The event was an ideal starting point as the discussions and presentations of Nigeria's most prominent public and private sector officials brought the country's key challenges to light.

Coordinating Minister for the Economy and Minister of Finance, Dr Ngozi Okonjo-Iweala, a member of the group, highlighted the immediate need to diversify non-oil exports to mitigate the risk of unforeseen drops in national revenues as a result of instability in the world's commodity prices.

Minister of the Federal Capital Territory, Senator Bala Abdulkadir Muhammed, in his contribution said that the rapid development the capital is undergoing and which is resulting into investment opportunities in areas such as infrastructure, telecom and transport.

The report is expected to contain a detailed, sector-by-sector guide for foreign investors, alongside a wide range of interviews with the most prominent political, economic and business leaders.

OBG's regional editor,, Robert Tashima said the Group's forthcoming report would explore the key role earmarked for the Economic Management Team set up by President Goodluck Jonathan as part of the administration's bid to drive forward policy reforms.

'The comparative advantages of the country are immense - a huge population, vast hydrocarbons wealth, large tracts of arable land and an increasingly healthy financial sector - but so too are the challenges. 'Electrical under supply and inadequate infrastructural maintenance, combined with a legacy of poor governance, have led Nigeria to consistently under perform, exacerbating unemployment and inequality,' he said.

According to him, indications that the administration was taking steps to address these issues could give impetus to Nigeria's plans for increasing investment.

'For those investors with a long-term horizon, Nigeria has always been a worthy destination, but the costs of entry into the market have long been discouragingly high,' he said. 'With the recent and pending reforms, the obstacles to doing business in Nigeria look set to drop while the amount of investment looks set to rise,' he added.

OBG has appointed Country Director Brooke Butler and Editorial Manager Rob Withagen to oversee the groundwork for The Report: Nigeria 2012.

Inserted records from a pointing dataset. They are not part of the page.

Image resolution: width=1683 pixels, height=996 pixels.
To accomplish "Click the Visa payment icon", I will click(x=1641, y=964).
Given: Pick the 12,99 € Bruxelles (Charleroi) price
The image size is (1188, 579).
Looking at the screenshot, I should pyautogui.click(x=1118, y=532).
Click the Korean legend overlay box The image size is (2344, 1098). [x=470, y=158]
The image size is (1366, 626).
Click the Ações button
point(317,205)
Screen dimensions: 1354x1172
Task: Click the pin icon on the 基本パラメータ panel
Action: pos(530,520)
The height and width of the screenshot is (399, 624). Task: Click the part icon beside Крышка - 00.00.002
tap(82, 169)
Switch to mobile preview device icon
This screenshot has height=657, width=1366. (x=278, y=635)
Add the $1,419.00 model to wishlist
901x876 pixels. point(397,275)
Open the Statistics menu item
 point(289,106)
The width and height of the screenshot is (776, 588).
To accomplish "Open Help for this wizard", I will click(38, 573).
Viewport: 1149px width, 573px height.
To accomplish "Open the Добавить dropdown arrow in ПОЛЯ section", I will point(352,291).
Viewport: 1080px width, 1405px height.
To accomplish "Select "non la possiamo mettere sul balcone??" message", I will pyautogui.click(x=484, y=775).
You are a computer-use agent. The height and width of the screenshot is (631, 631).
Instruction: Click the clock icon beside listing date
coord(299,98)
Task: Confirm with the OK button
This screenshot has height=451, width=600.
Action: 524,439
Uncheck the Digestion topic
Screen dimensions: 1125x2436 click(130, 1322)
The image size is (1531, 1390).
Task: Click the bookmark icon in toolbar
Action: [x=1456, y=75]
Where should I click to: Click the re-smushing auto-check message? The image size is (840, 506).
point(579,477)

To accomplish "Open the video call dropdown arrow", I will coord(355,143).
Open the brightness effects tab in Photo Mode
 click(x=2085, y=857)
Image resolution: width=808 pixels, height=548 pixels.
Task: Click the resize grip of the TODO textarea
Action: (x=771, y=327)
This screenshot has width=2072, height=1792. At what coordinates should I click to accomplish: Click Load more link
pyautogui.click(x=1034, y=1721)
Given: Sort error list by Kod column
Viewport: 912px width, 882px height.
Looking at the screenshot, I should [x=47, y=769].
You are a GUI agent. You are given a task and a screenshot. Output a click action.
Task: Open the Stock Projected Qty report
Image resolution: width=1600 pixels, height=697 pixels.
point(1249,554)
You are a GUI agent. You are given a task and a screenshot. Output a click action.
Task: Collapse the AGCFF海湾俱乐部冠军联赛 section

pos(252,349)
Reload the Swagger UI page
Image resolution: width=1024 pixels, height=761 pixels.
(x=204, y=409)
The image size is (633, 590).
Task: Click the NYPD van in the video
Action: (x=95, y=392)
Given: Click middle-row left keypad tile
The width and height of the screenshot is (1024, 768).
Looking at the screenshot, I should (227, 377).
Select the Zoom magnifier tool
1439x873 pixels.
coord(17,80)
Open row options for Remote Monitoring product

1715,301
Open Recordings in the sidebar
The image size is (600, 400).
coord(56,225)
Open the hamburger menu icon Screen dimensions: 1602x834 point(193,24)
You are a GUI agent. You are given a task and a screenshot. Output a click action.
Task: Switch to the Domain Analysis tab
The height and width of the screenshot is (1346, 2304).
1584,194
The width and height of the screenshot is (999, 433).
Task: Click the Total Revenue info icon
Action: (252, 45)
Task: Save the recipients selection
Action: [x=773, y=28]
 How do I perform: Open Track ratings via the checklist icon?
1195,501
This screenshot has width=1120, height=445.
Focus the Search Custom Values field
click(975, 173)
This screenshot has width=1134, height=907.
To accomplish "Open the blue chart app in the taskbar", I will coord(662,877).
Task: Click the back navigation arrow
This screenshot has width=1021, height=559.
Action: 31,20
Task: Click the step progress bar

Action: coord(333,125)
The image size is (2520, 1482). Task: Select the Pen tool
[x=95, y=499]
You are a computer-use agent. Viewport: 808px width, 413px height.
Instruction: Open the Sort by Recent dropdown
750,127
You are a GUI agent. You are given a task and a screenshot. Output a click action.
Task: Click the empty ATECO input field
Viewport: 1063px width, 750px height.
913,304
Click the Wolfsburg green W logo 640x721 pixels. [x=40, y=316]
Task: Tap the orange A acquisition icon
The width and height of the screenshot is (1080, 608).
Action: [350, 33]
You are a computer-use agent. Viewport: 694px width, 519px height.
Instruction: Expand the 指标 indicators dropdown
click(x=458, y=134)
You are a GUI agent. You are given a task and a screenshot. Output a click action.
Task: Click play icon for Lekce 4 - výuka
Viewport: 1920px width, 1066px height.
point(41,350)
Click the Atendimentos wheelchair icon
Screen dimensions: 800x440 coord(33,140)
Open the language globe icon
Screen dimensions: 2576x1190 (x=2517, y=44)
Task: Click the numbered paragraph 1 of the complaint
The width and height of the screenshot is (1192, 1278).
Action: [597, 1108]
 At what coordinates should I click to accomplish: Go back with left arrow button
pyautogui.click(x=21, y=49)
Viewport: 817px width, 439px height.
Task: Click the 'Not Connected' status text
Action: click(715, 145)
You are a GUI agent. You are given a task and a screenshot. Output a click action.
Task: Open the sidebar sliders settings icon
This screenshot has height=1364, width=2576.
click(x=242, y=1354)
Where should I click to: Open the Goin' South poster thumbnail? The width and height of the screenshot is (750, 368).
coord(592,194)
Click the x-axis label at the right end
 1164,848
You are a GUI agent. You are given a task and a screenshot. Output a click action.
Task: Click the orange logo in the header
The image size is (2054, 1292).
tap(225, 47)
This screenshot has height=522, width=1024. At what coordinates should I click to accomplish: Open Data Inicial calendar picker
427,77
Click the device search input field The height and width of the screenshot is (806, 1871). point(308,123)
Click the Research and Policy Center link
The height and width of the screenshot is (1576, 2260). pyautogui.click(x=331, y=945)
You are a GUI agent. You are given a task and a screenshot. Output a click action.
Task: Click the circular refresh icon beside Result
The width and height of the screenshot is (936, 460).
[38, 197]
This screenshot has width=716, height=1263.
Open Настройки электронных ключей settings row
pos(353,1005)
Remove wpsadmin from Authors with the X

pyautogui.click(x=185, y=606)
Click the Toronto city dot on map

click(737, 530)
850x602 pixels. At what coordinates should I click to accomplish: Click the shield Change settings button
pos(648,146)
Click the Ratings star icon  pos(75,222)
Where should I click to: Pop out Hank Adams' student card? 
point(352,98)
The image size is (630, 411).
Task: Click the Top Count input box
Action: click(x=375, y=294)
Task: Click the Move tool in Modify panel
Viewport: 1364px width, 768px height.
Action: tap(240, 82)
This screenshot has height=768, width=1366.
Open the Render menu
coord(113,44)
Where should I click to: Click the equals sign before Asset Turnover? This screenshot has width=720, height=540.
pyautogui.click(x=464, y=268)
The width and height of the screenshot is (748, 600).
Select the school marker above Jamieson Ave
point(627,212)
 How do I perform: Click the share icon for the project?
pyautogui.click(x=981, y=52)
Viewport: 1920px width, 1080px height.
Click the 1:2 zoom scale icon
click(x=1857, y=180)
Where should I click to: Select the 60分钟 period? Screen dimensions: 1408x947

Butler moves to Nigeria from the Philippines where she led OBG's most recent report on the country's economy. She has played a key role on a number of the Group's Southeast Asia projects, securing contributions from high-profile personalities including the Prime Minister of Malaysia Najib Abdul Razak and the Chief Minister of Sabah Musa Aman.

Butler said she was delighted to be leading OBG's team in Nigeria as the country's major projects take shape on the back of significant investment from the government and a drive to boost participation from the private sector.

'Our report comes at a pivotal point for Nigeria with the administration moving to bring about a return to sound macroeconomic fundamentals and forge closer links with major international economies,' she said.

'Healthy revenues from Nigeria's hydrocarbons industry, together with a move to enhance the country's business climate, should provide solid foundations for the expansion of the country's non-oil sector,' Withagen said

The Report: Nigeria 2012 is expected to be a vital guide to the many facets of the country, including its macroeconomics, infrastructure, banking and other sectoral developments.

The report will be available in print or online.
Withagen joined OBG four years ago and has carved out a successful career in business journalism in Africa, covering countries such h as Algeria, Senegal, Gabon and Ghana.